• _EXTRAIT À LIRE_

Si Gabriel Attal ou Bruno Retailleau seraient prêts à passer par une primaire pour désigner un candidat unique de la droite et du centre en vue de la présidentielle, Edouard Philippe continue de rejeter l'idée. Un comportement qui irrite certains politiques et concurrents.
La campagne présidentielle bat (déjà) son plein. Et une question demeure : les candidats de la droite et du centre vont-ils se mettre d’accord pour un candidat unique ? À huit mois du scrutin, certaines voix s’élèvent pour réclamer une primaire, comme celle du maire de Cannes David Lisnard, mais le projet semble mal embarqué.
"Une lourde responsabilité face aux électeurs"
Si Bruno Retailleau ou Gabriel Attal se disent prêts à participer à une primaire, Edouard Philippe ne veut pas en entendre parler. "La primaire, c'est un formidable exercice pour insister sur les divisions et les différences. Je pense que notre responsabilité, c'est d'insister sur ce que nous avons en commun. C'est en tout cas comme ça que je vais faire ma campagne", soutient ce dernier.

• _Éléments enregistrés du jeu de données_
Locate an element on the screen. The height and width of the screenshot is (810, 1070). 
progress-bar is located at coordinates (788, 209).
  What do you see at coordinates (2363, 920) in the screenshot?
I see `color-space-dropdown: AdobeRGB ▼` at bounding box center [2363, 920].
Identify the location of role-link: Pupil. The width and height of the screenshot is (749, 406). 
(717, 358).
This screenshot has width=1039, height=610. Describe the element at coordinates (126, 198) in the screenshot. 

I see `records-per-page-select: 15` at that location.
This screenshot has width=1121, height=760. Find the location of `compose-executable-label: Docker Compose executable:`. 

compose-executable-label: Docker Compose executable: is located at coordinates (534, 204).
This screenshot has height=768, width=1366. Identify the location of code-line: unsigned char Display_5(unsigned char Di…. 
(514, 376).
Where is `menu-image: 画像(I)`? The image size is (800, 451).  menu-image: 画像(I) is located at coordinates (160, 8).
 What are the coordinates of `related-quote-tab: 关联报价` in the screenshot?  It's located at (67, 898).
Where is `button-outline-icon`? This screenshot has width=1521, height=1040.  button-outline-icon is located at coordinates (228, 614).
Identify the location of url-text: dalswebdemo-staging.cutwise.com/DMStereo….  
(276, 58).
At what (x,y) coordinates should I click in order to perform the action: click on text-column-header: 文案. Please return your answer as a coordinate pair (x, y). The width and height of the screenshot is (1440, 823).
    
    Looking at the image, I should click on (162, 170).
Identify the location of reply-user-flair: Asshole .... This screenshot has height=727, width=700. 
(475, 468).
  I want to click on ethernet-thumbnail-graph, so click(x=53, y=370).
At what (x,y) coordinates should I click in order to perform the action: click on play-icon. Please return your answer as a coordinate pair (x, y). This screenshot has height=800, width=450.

• _TÂCHE ASSIGNÉE 1_
Dans l'article sur la primaire de la droite, quelle fonction occupe David Lisnard ?
• _TÂCHE ASSIGNÉE 2_
Citez toutes les personnalités politiques nommées dans l'article sur la primaire de la droite.
• _TÂCHE ASSIGNÉE 3_
Poursuivez l'article sur la primaire de la droite à partir de sa dernière phrase.
La liste ci-dessus constitue un matériau distinct de l'article sur la primaire de la droite.

• _RÉPONSE 1_
Il est maire de Cannes.

• _RÉPONSE 2_
Gabriel Attal, Bruno Retailleau, Edouard Philippe, David Lisnard

• _RÉPONSE 3_
David Lisnard assure, lui, que "sans une grande primaire ouverte à tous, nous ne serons pas en mesure de l'emporter". Une prédiction partagée par Hervé Morin, qui avait notamment livré sur Europe 1 : "Je dis à Édouard Philippe, celui qui va refuser cette primaire, qu'il va porter une lourde responsabilité face aux électeurs".
Le président centriste de la région Normandie propose par ailleurs une charte aux candidats de la droite et du centre, avec une liste de principes : "la construction européenne, la bonne gestion des finances publiques, l'efficacité de l'action publique avec une régionalisation et une décentralisation massives, la lutte contre l'immigration". Un large périmètre, dont les contours sont encore assez flous.